Work instruction
Every entry is to be returned as it stands, apart from the pictures.

(Stored dataset items)
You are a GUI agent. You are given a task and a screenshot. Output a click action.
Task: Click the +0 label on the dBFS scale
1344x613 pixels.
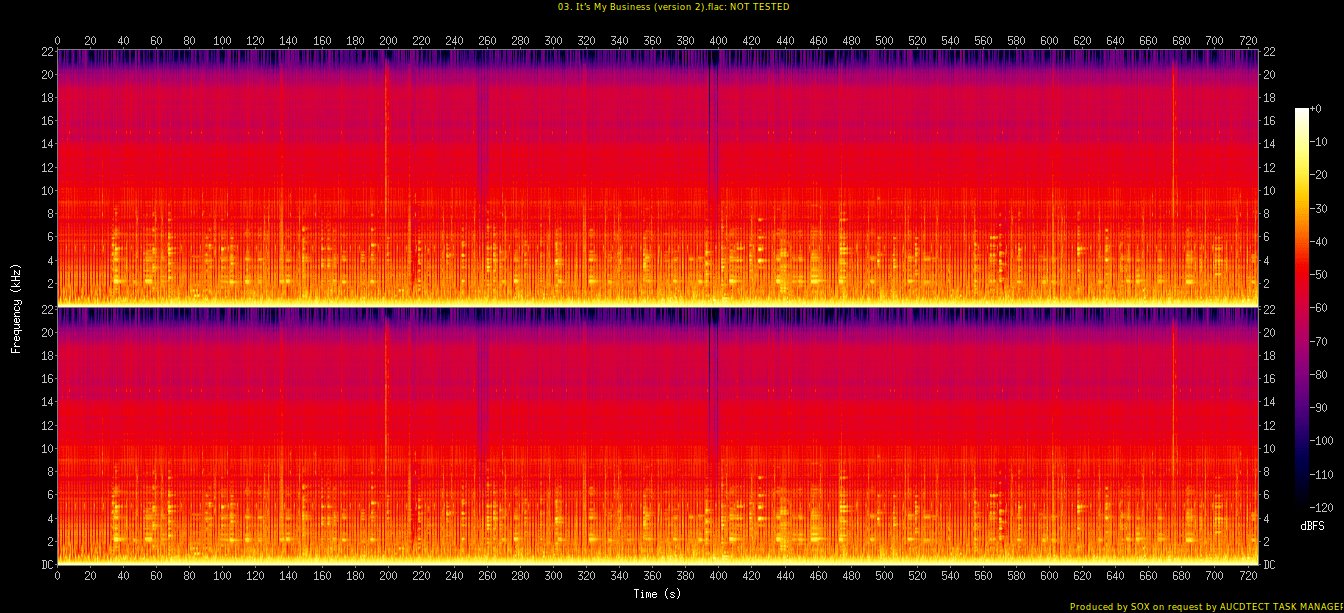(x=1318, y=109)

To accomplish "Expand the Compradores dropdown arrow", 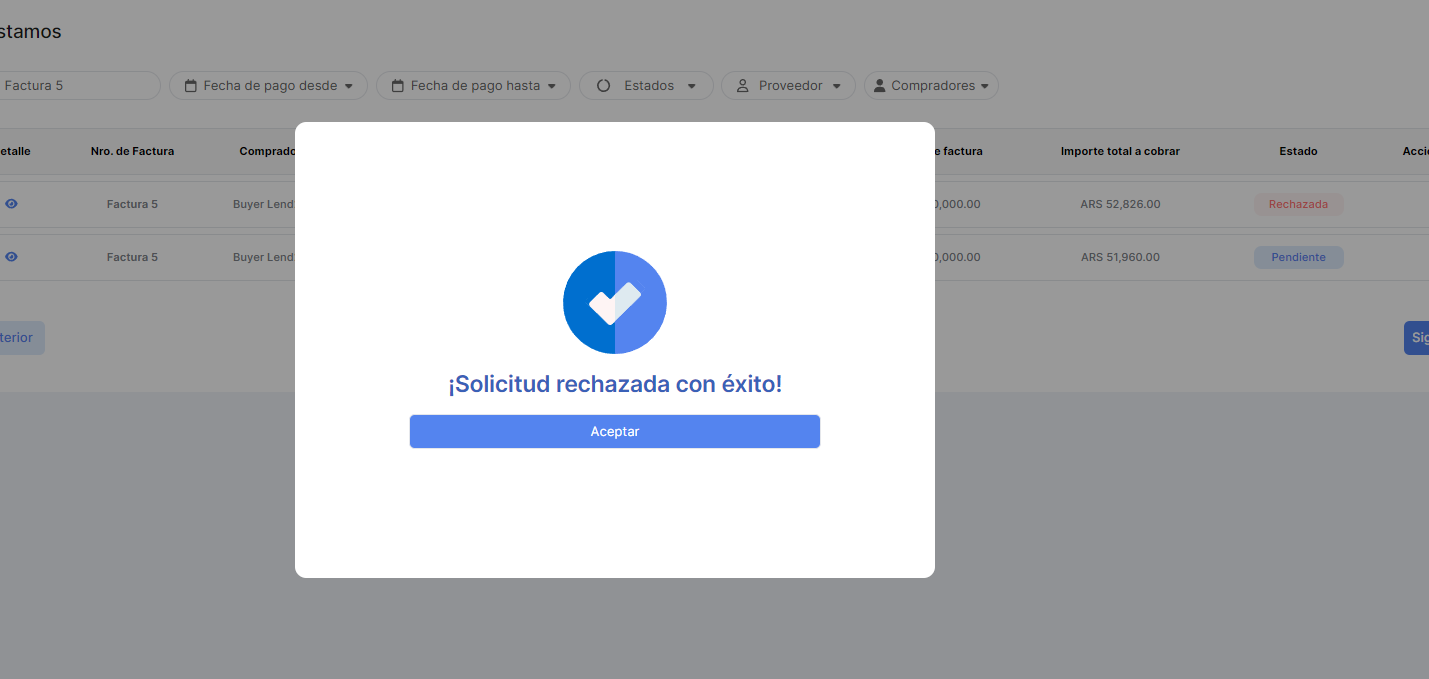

Expected answer
You are a GUI agent. You are given a task and a screenshot. Output a click action.
Task: Click the +0 label on the dBFS scale
1344x613 pixels.
(x=1318, y=109)

To accomplish "Expand the Compradores dropdown arrow", 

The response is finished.